I would challenge you to name any software system that reliably shows you the precise value of a floating point number.

I couldn't find any (like not a single one), so I wrote a program myself to do it: http://blog.reverberate.org/2012/11/dumpfp-tool-to-inspect-f...


Python, JavaScript V8, Julia, Java.


The precise value of double(0.1) is 0.1000000000000000055511151231257827021181583404541015625. That is precise, not an approximation.

If you know of a program in any of these languages that will print this value for "0.1" using built-in functionality, please let me know because I would love to know about it.
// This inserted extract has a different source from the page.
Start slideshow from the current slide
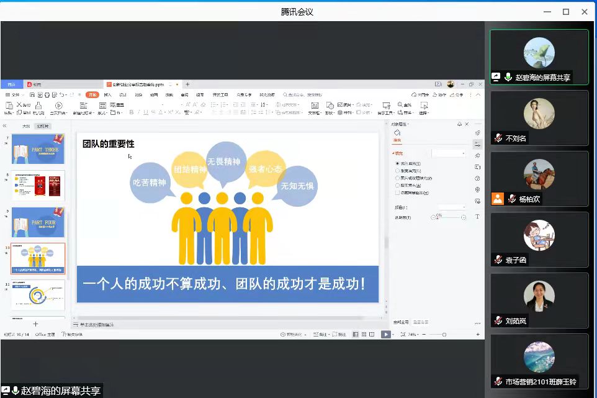This screenshot has width=597, height=398. pos(58,106)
Likewise the precise value of double(1e50) is 100000000000000007629769841091887003294964970946560. Anything else is an approximation of its true value.

In another message you said that what's really important is that the string representation uniquely identifies the precise value. While that will help you reconstruct the value later, it does not help you understand why 0.1 + 0.2 != 0.3.


Python does it:

  >>> from decimal import Decimal
  >>> Decimal(0.1)
  Decimal('0.1000000000000000055511151231257827021181583404541015625')
  >>> Decimal(1e50)
  Decimal('100000000000000007629769841091887003294964970946560')


Great to know, thanks!


Haskell will tell you that

    toRational 0.1 = 3602879701896397 % 36028797018963968
    toRational 1e50 = 100000000000000007629769841091887003294964970946560 % 1
Both of those values are precise, although I admit the first isn't really useful for human beings.
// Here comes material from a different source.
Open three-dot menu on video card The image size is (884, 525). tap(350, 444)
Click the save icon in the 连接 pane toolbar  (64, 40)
The easiest way to see this exact value in Julia is to convert the Float64 value 0.1 to BigFloat and then print that:

    julia> big(0.1)
    1.000000000000000055511151231257827021181583404541015625e-01

    julia> big(1e50)
    1.0000000000000000762976984109188700329496497094656e+50
Note that this is exactly why you don't normally want to construct BigFloats this way. Instead you want to do this:

    julia> BigFloat("0.1")
    1.000000000000000000000000000000000000000000000000000000000000000000000000000002e-01

    julia> BigFloat("1e50")
    1e+50


It helps because 0.1 + 0.2 produces 0.30000000000000004 for 64-bit floats – so at least you can see that this value isn't the same as 0.3. In Ruby you just get two values that print the same yet aren't equal, which is way more confusing. I agree that printing the minimal number of digits required for reconstruction does not help with explaining why 0.1, 0.2 and 0.3 in 64-bit floats aren't the real values 1/10, 2/10 and 3/10.


Python doesn't:

    rasky at monocle in ~
    ↪ python
    Python 2.7.5 (default, Sep  2 2013, 05:24:04)
    [GCC 4.2.1 Compatible Apple LLVM 5.0 (clang-500.0.68)] on darwin
    Type "help", "copyright", "credits" or "license" for more information.
    >>> 0.1
    0.1
    >>> ^D
    rasky at monocle in ~
    ↪ python3
    Python 3.3.3 (default, Dec 24 2013, 13:54:32)
    [GCC 4.2.1 Compatible Apple LLVM 5.0 (clang-500.2.79)] on darwin
    Type "help", "copyright", "credits" or "license" for more information.
    >>> 0.1
    0.1

It used to, but it was changed to reduce users' confusion.


We may be speaking across each other here. Ruby is lying in the sense that there are multiple distinct float values that it will print as 0.3 – in particular, confusion ensues when two values look the same but are unequal. These other languages print each distinct float value differently, using just enough decimal digits to reconstruct the exact binary value. Ruby doesn't give you enough digits to reconstruct the value you have. Nobody actually prints the full correct value because it's fifty digits long and is completely redundant given that you know you're dealing with a 64-bit float.


You're right.

    Python 3.3.5rc1 (default, Feb 23 2014, 17:44:29)  
    >>> 0.3 == 0.2 + 0.1
    False
    >>> 0.2 + 0.1
    0.30000000000000004
    >>> 0.3
    0.3


Yeah, that's my point. 0.1 and 0.2 do add exactly to 0.3, but in any finite representation of real numbers you'll get rounding errors on some equations like this. If you use an infinite representation then equality is no longer computable.